## start Material for this exercise

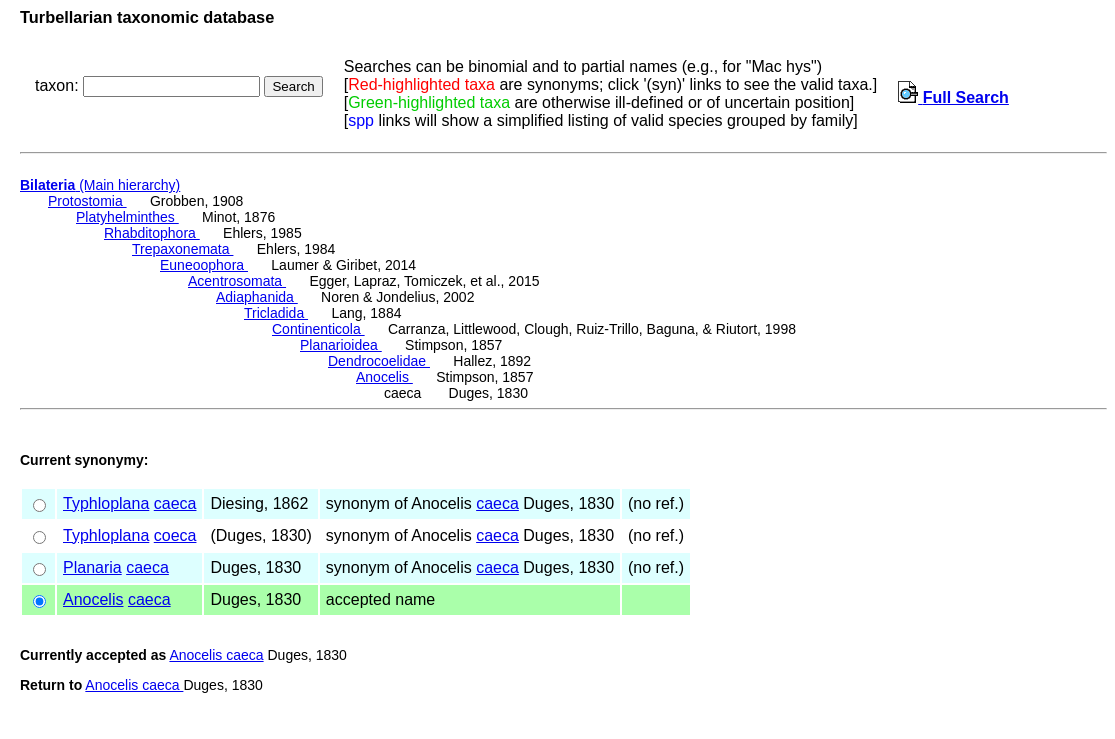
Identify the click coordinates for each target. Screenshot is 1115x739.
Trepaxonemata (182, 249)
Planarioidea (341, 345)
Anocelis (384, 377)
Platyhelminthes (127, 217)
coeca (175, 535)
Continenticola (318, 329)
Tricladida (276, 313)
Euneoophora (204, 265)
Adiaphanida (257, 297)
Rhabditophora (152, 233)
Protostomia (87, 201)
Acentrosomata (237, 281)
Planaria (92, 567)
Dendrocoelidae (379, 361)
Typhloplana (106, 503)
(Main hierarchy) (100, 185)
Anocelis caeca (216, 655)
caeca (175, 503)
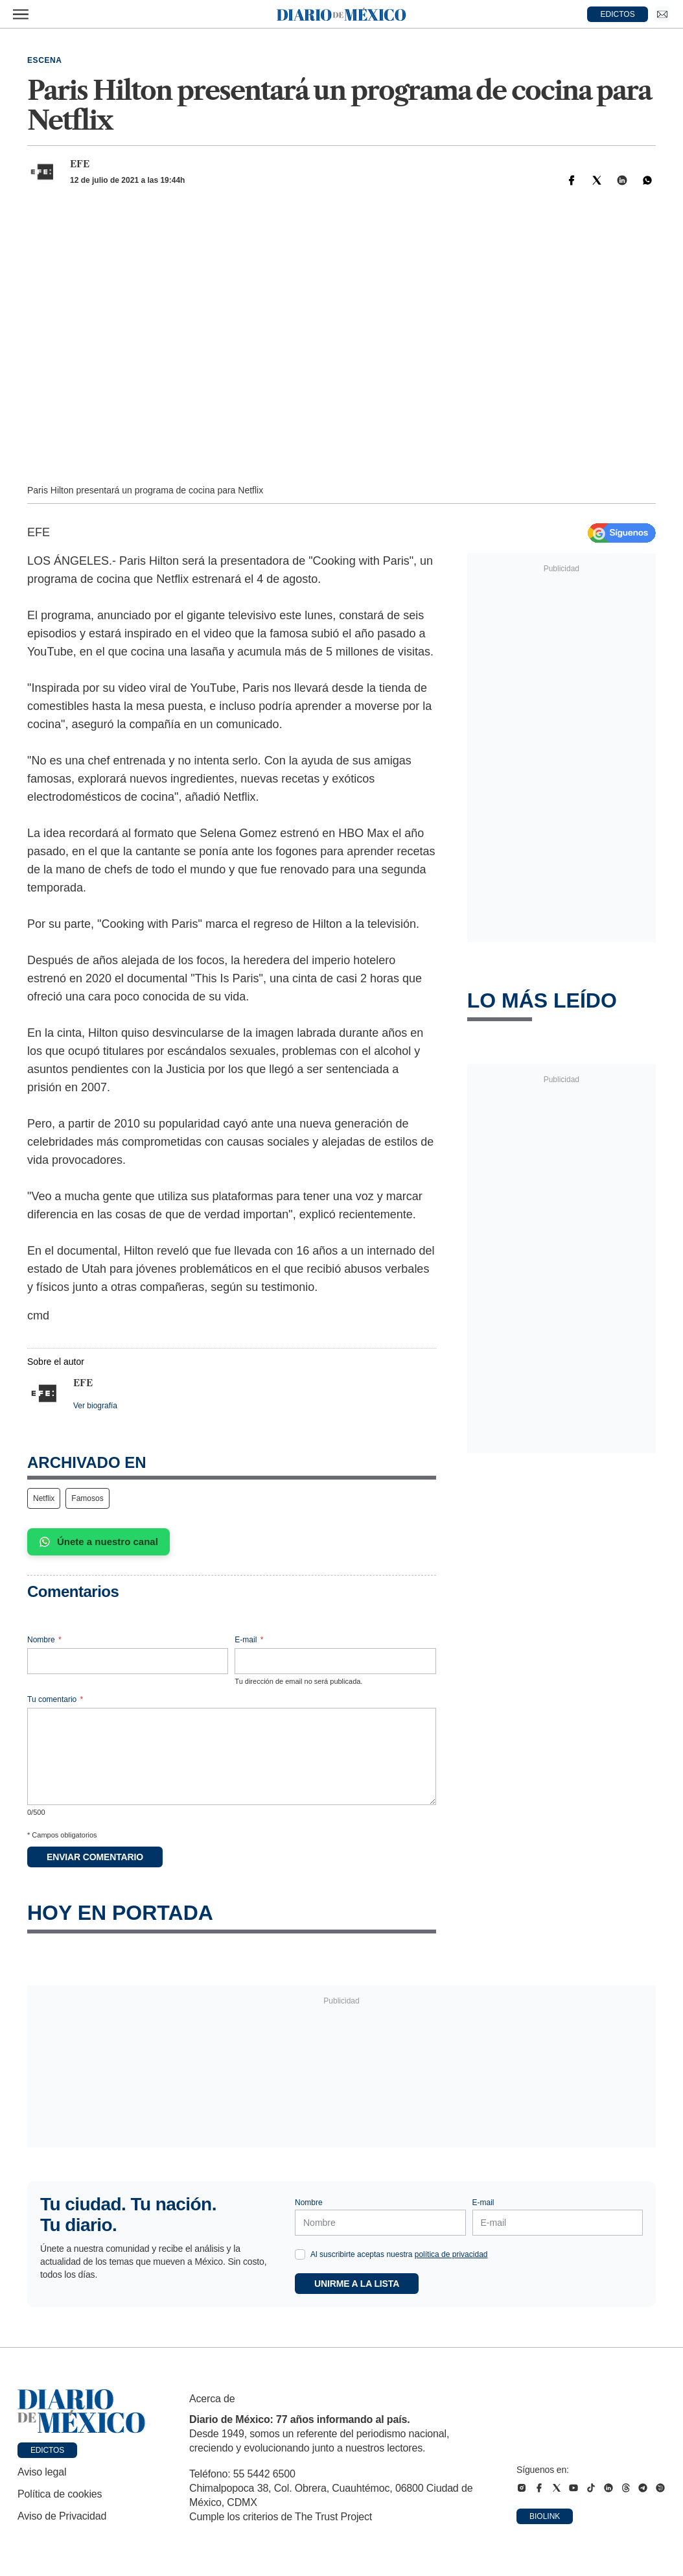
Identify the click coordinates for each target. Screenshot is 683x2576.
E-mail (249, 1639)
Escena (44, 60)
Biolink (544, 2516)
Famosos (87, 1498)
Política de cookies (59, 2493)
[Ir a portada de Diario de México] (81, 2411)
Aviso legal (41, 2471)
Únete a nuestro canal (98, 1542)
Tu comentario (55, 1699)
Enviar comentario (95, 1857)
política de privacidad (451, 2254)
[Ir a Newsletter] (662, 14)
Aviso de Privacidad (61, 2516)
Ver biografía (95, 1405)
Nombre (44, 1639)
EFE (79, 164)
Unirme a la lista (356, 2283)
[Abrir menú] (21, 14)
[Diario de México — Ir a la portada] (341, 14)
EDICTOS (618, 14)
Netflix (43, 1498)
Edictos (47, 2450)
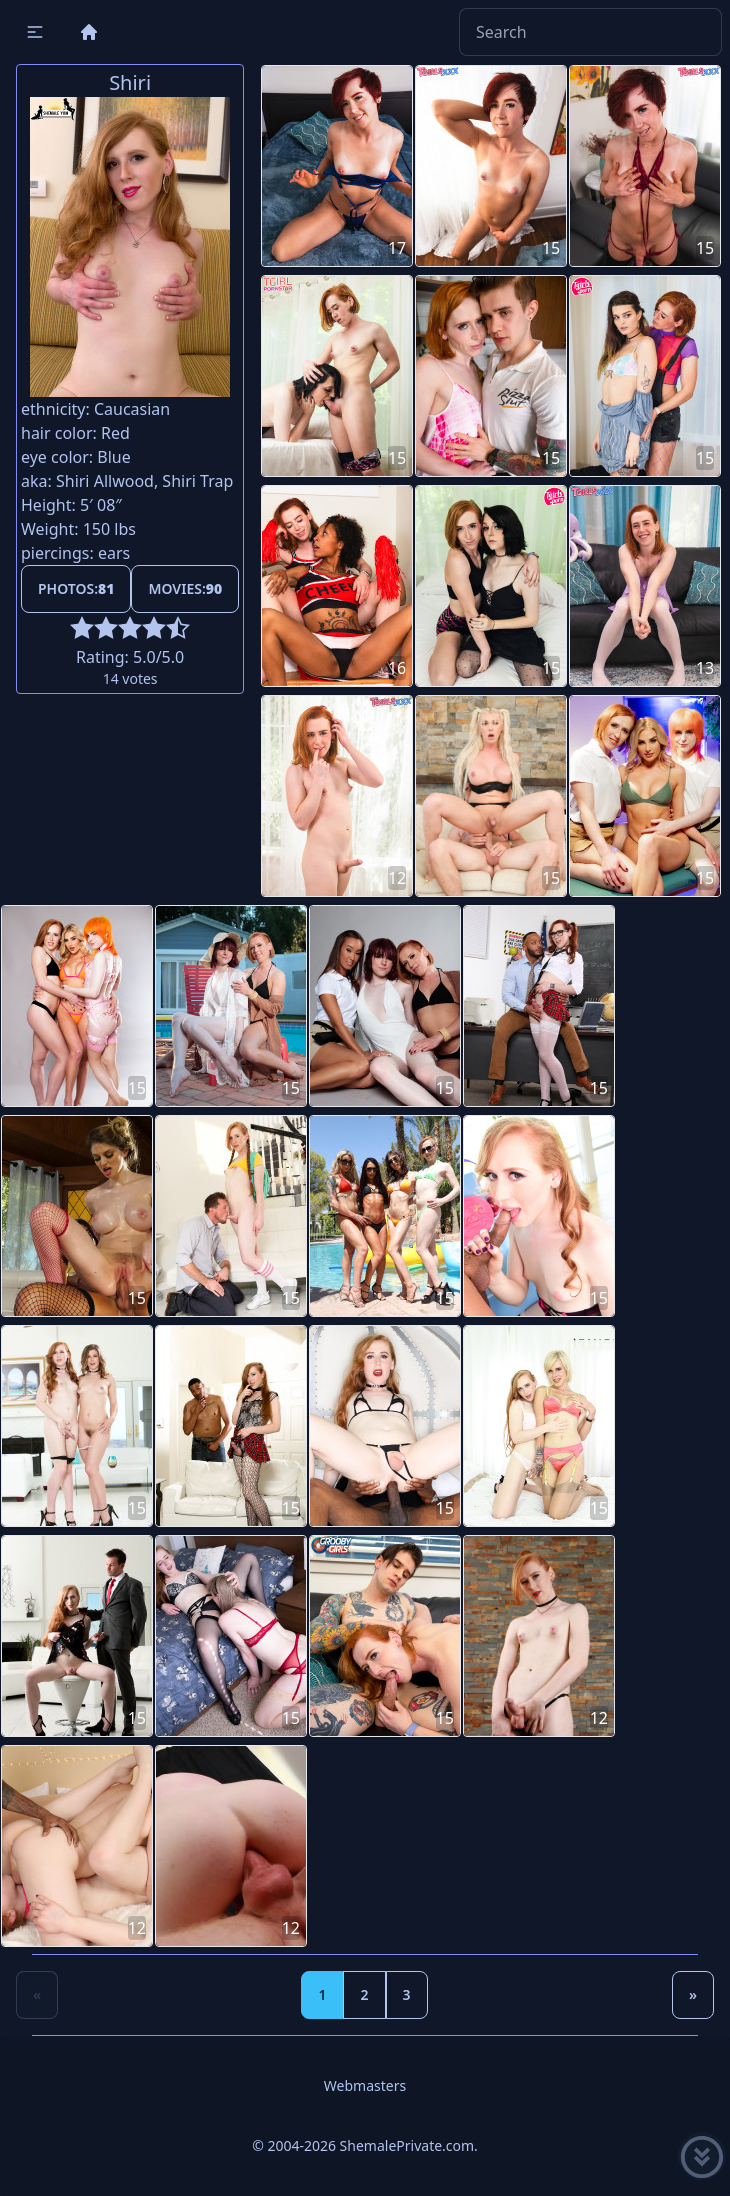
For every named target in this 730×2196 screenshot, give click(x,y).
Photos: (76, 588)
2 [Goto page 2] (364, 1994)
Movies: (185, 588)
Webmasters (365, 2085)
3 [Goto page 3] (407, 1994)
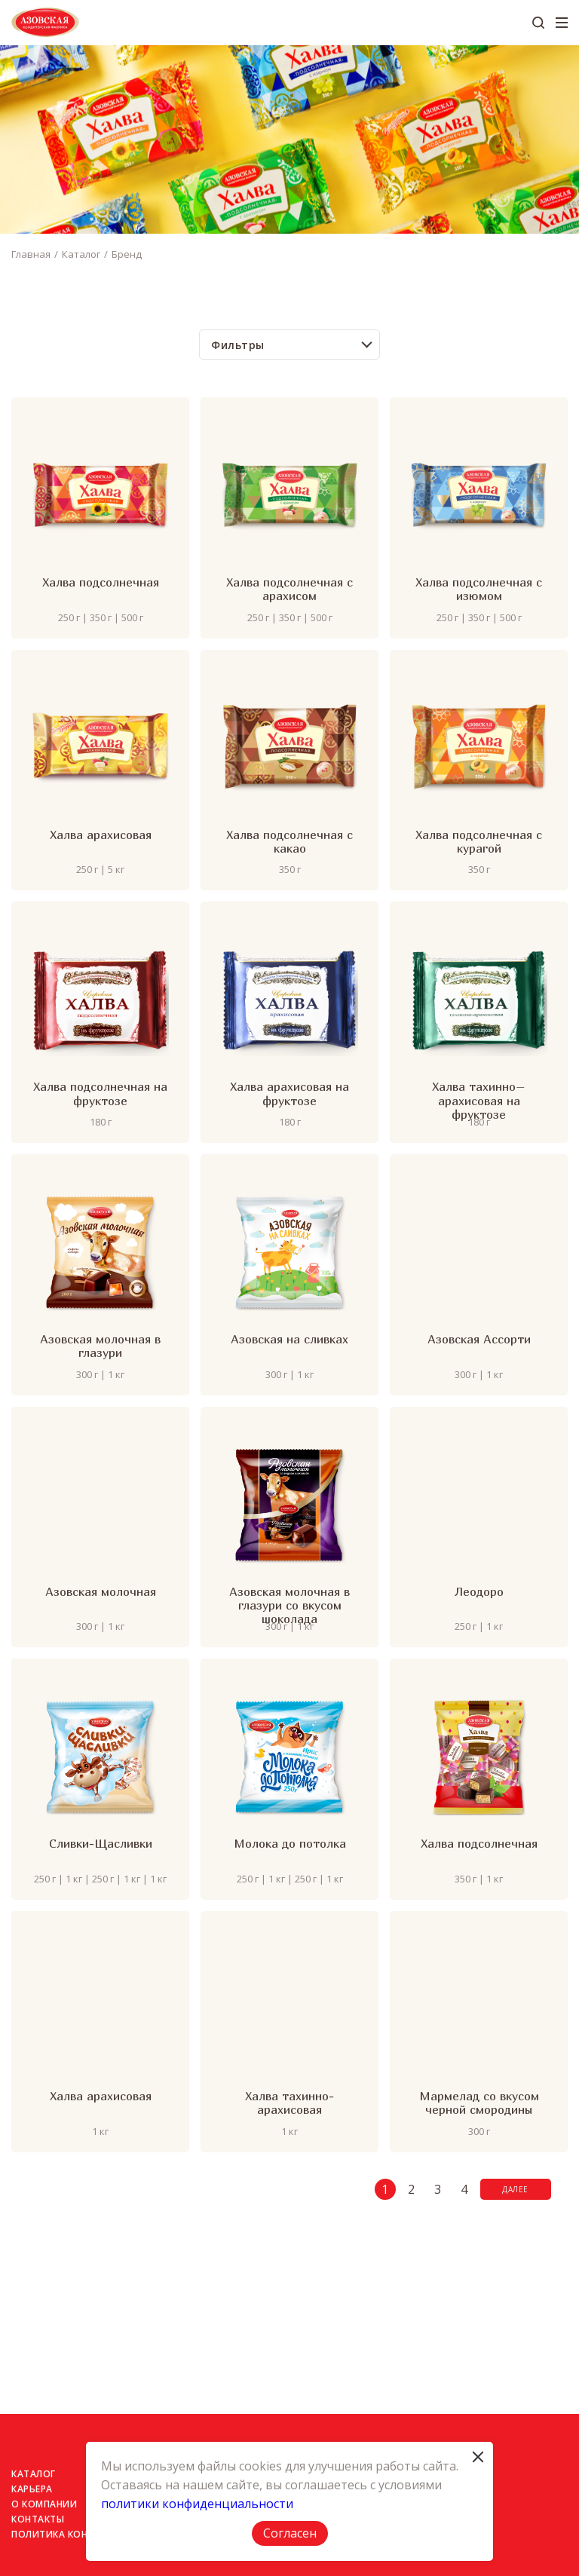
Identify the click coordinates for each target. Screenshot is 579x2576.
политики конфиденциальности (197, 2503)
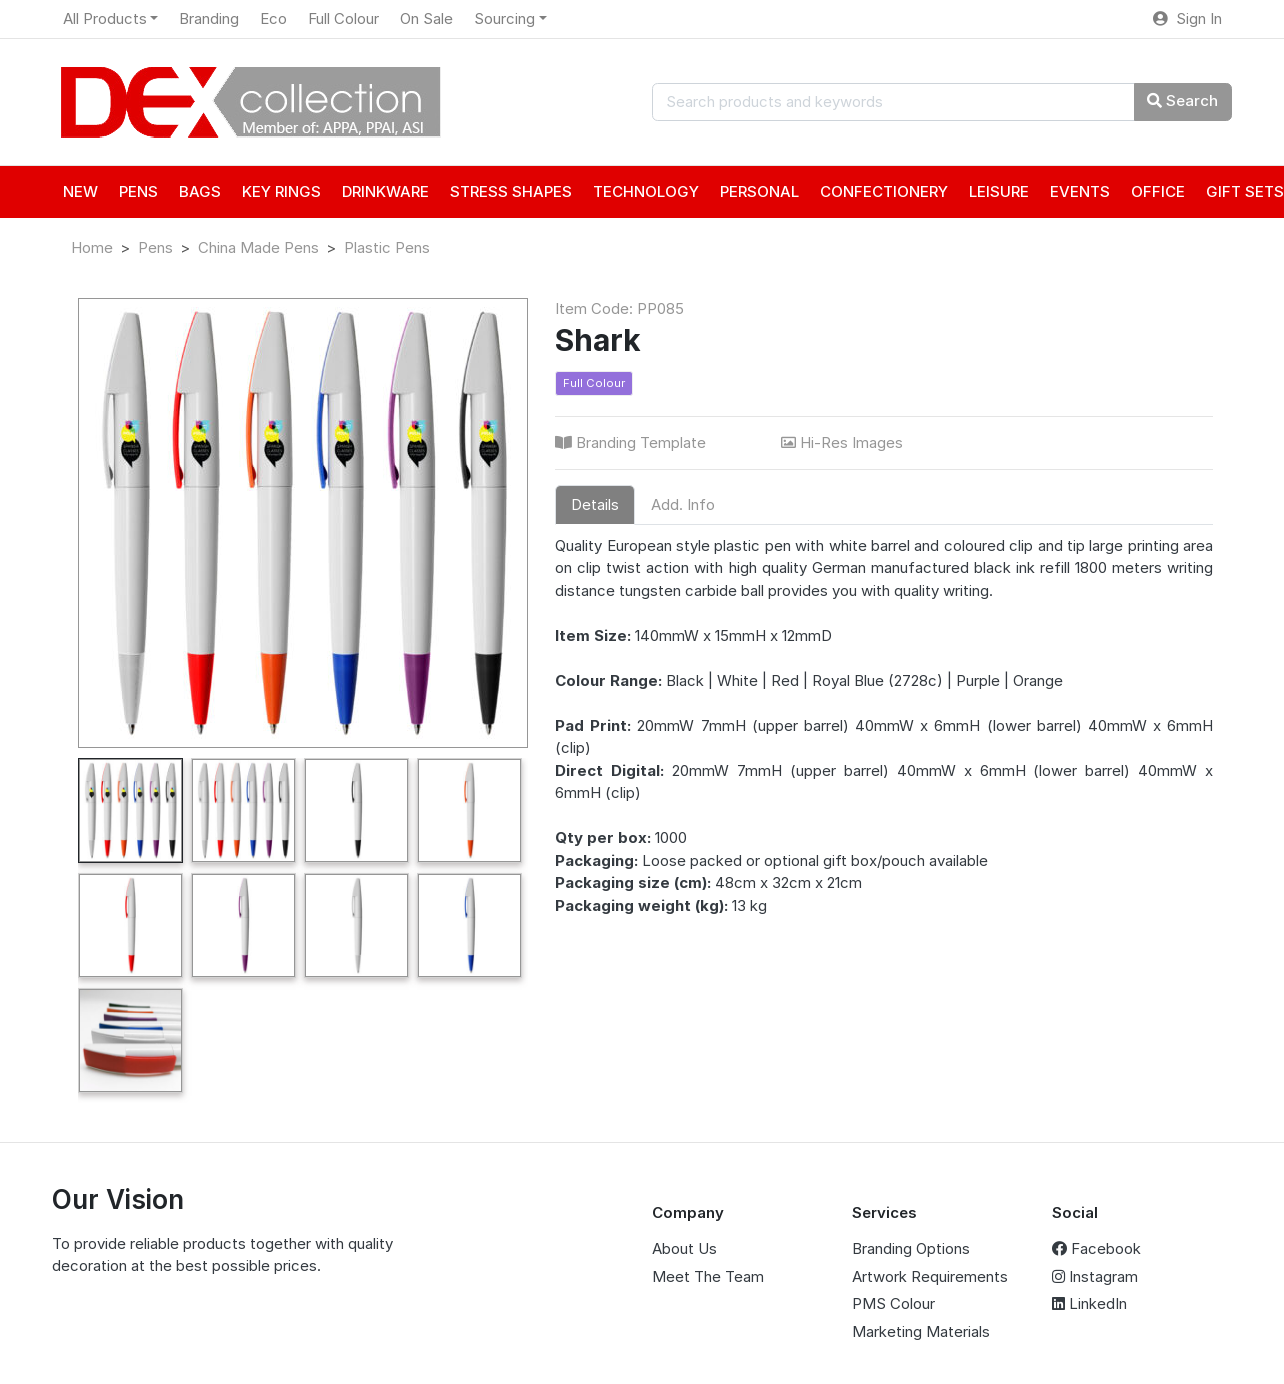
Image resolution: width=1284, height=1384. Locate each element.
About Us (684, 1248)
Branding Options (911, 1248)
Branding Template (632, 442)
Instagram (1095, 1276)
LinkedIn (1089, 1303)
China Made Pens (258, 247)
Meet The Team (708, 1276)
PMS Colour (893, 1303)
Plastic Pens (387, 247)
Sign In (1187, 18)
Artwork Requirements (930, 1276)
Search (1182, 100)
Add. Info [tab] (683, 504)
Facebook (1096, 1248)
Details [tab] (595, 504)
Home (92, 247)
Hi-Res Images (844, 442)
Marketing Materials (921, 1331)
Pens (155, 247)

## end Material for this exercise

Filter the items above and return every line that contains the string "Identify".

*Answer to the task*:
Identify the click coordinates for each target. Screenshot is 1115x739.
Identify the click coordinates for each target. Screenshot is 683x2576.
Identify the click coordinates for each target. Screenshot is 579x2576.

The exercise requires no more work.